Open JosseVanDelm opened 5 years ago
Not sure what is the reason. Maybe @SsnL @taesungp have a clue.
Hi there, after running the train.py
-script code through the debugger (and being lucky enought that it got stuck again), I noticed that the program is not running past this line in the train.py
script
It gets stuck in these lines of pytorch code (comments added by myself):
while True: # This loop takes forever
try:
r = index_queue.get(timeout=MANAGER_STATUS_CHECK_INTERVAL) # r: <class 'tuple'>: (709,[538])
except queue.Empty:
if watchdog.is_alive(): # and for some reason watchdog is always alive
continue # so this loop keeps going forever :(
else:
break
if r is None:
break
idx, batch_indices = r
try:
samples = collate_fn([dataset[i] for i in batch_indices])
except Exception:
data_queue.put((idx, ExceptionWrapper(sys.exc_info())))
else:
data_queue.put((idx, samples))
del samples
This is the stacktrace I get:
_worker_loop, dataloader.py:97
run, process.py:93
_bootstrap, process.py:258
_launch, popen_fork.py:73
__init__, popen_fork.py:19
_Popen, context.py:277
_Popen, context.py:223
start, process.py:105
__init__, dataloader.py:289
__iter__, dataloader.py:501
__iter__, __init__.py:90
<module>, train.py:43
followed by the debugger that calls the train script.

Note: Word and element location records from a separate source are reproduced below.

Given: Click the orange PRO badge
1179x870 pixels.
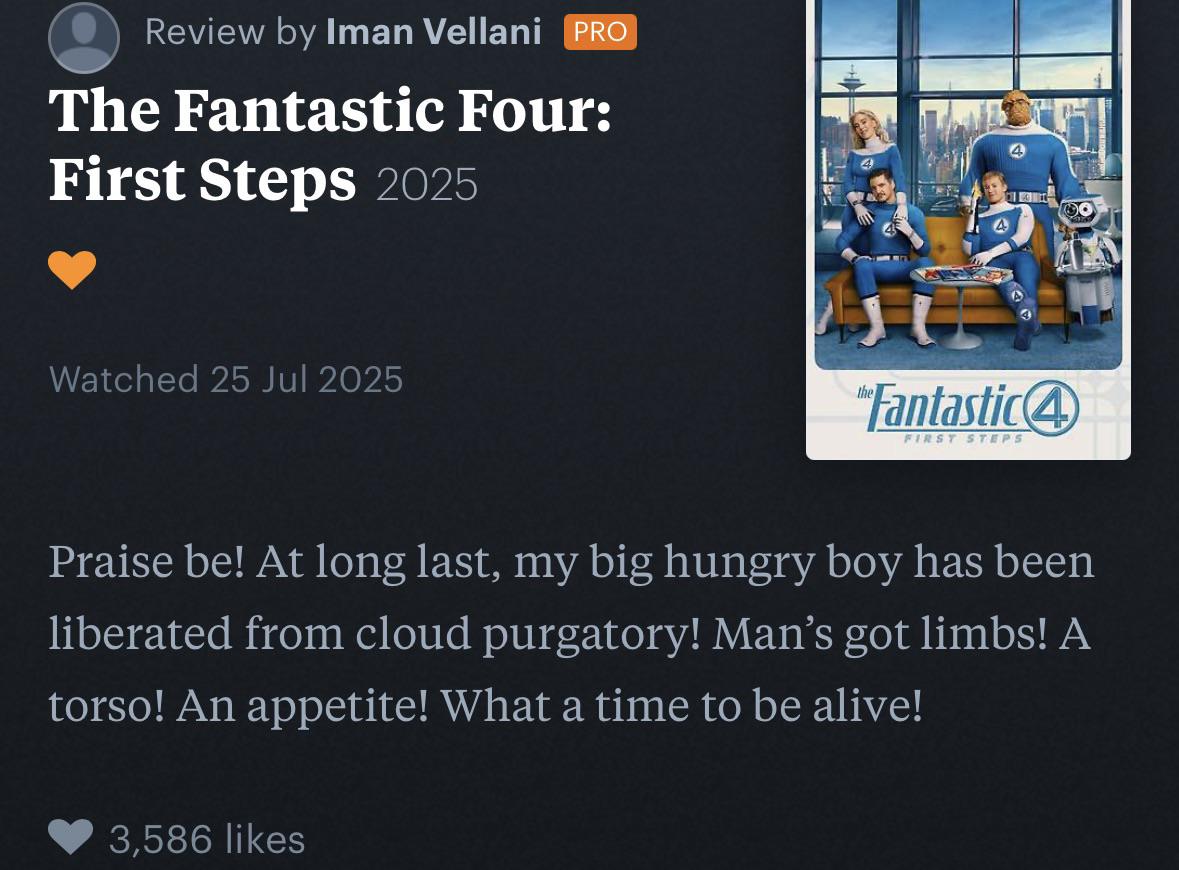Looking at the screenshot, I should (x=600, y=32).
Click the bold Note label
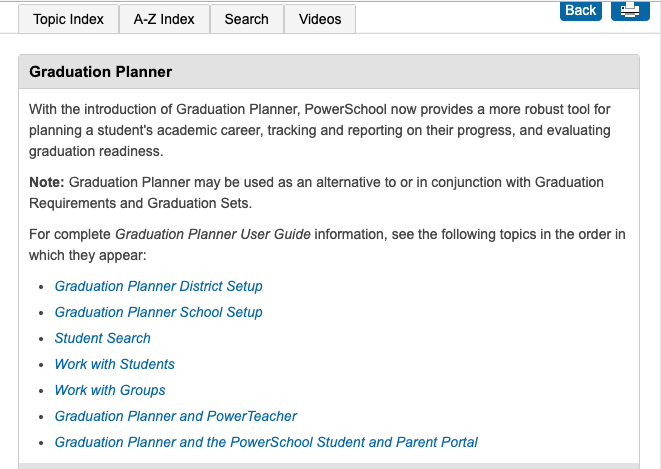The height and width of the screenshot is (469, 661). pos(46,182)
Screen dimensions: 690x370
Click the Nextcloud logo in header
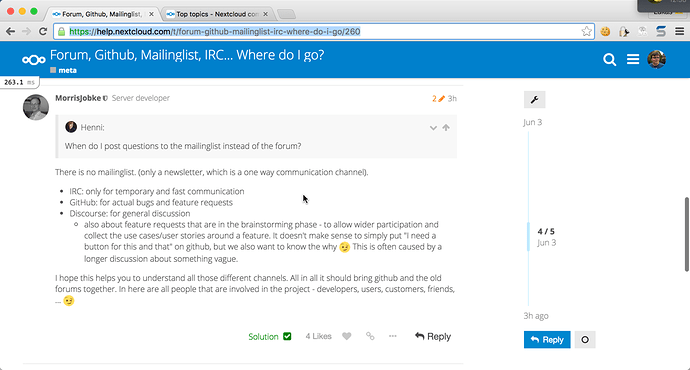34,60

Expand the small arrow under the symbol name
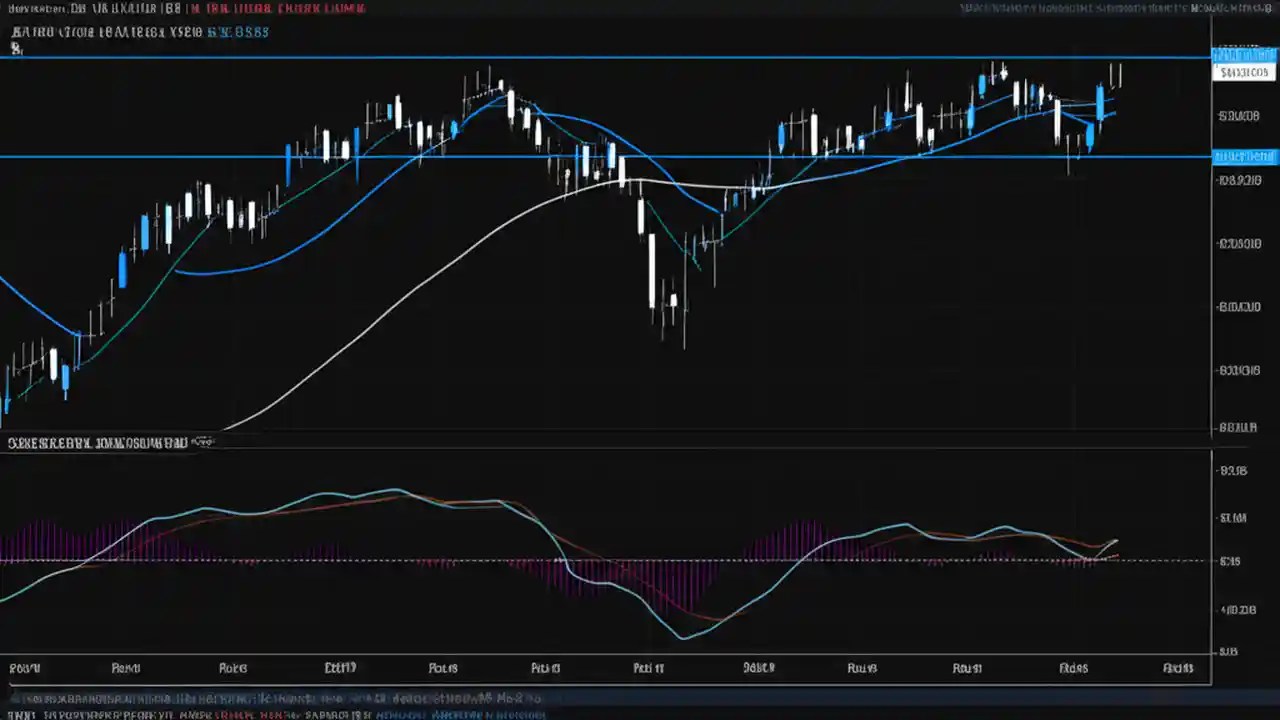pyautogui.click(x=16, y=48)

execfile, _pydev_execfile.py:18
run, pydevd.py:1135
main, pydevd.py:1735
<module>, pydevd.py:1741
I still have no clue as to what makes this happen. Any thoughts? Is it possible that this has something to do with the fact that I did not explicitly start the visdom server myself or something? I'll try to keep looking whilst debugging, but this "low-level" code is way out of my comfort zone, so the help of anyone who knows more about this kind of issue is very much appreciated. Thanks!
I have the same issue, always stopping at 15 epochs. Same I was not starting visdom manually. So I disabled visdom and it is now working. I use tensoborad instead.
@JosseVanDelm The pytorch code you linked is running in the worker process, and it is supposed to be an infinite loop until the main process sends a signal or dies. The hang could very well be in the main process.
That said, between 0.4.1 and 1.0.0, a lot of improvements are done to the data loader. If the hang is indeed related to the dataloader, upgrading may resolve it.
Thank you for your comments @SsnL and @olivier-gillet .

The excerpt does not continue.